Call me the troubleshooter!
I cycled up to BBC TV Centre this afternoon to do some script editing work on a sit-com pilot. I still get a little frisson of excitement when I go into this building, for the teenage me who would not believe that I would ever be working in this iconic place (when even the W12 postcode given out on the address for Swap Shop and the like seemed glamorous - now I have my own W12 postcode I know the truth). It's tempered a little these days with the disappointment of past failures. I can remember coming in here in the mid-90s, full of hope and ambition and excitement, only to get slapped in the face and eventually turfed out on my ear with security guards throwing my collection of Krazy Krockos after me, scattering in the gutter (this event might not have literally happened). There is a tinge of loss in any case, but still the childish glee at being in this seemingly impenetrable fortress.
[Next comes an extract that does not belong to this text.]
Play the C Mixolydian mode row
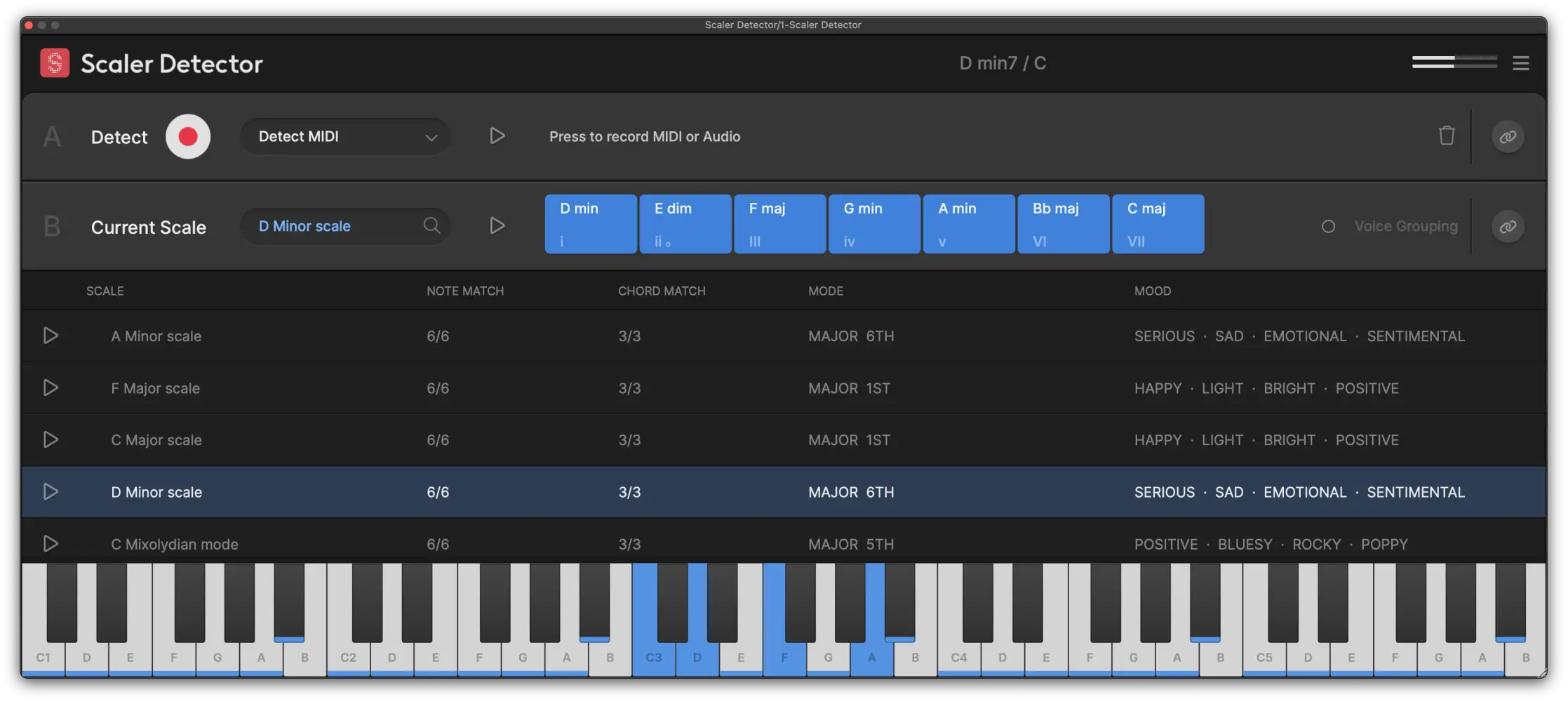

The young man sent down to meet me and take me up to the office where we'd be working admitted in the lift up to the 6th floor that he had been a big fan of Fist of Fun. If only as many people working at the Beeb had liked us then as like us now - we might still be making the show. It feels a bit like an underground movement. Don't let the corporation know - they've tried to obliterate us from their records like some kind of Stalin or Andrew Collings - but there is still a secret resistance who know each other by the call sign "Moon on a Stick", which fortunately means nothing to anyone else in the world. Again I am both pleased by the fact that people still remember us fondly as well as slightly mournful that I didn't get to live in the alternate universe where those shows got the recognition that they possibly deserved. Overall this universe is probably preferable, as I imagine the me in the alternate one is a horrible prick, with no self-awareness, a hollow arrogance and is surrounded by money, drugs and loose women - yeah, like I say, I definitely prefer this universe....even if in this one I am a horrible prick with no self-awareness, a hollow arrogance and no money, drugs or loose women. Damn.
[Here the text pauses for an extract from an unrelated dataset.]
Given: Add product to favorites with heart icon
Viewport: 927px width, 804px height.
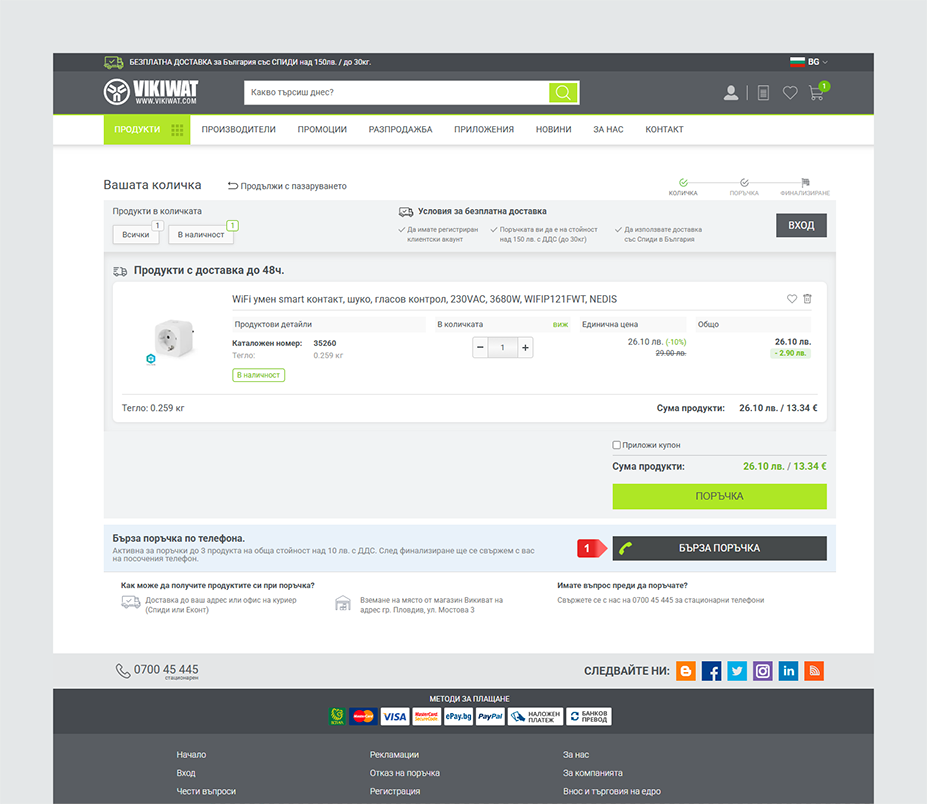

But fate's fickle finger means that whilst my contemporaries are swanning off to Hollywood, I return to the building as a lowly script editor. In another 15 years maybe I'll look back and wish for script editing work. Maybe I'll be in Hollywood myself. I hope not. Most of those films my contemporaries are doing really suck! At least I have my dignity. Well, no. I don't have that.
At least I have a push-bike.
Does Steve Coogan have a push-bike? No, he just has a fleet of flashy sportscars. Who is the winner here?
I really enjoyed my afternoon though. I think I helped make a real difference to the script, which isn't always the case when you have this weird job. When I script-edited Little Britain series 3, it was really a case of coming in, listening to the boys reading out the sketches and then saying, "Yeah, that seems to be OK," or "Do you think we should change this bit?.... No, no, you're right let's leave it the same." Today though, with this new project, I had some ideas about character and structure and simplifying the plot, which made a big difference and (hopefully) improved things. I had done a useful day's work for the first time for a couple of weeks and it felt good. It was also pretty cool to be out working with other people on stuff that wasn't my own project and I wished I'd had more jobs like this over the last five years, which would have got me out of the house. It's fun being the fresh pair of eyes on a project, rather than I usually am, the bleary pair of eyes that has been working at something over and over again and has lost sight of what is good or bad about it.
There's always the danger that all my suggestions and changes will ruin the project. But for the moment it felt good to be useful. As we get older that's all we can hope for. The illusion that we have a purpose.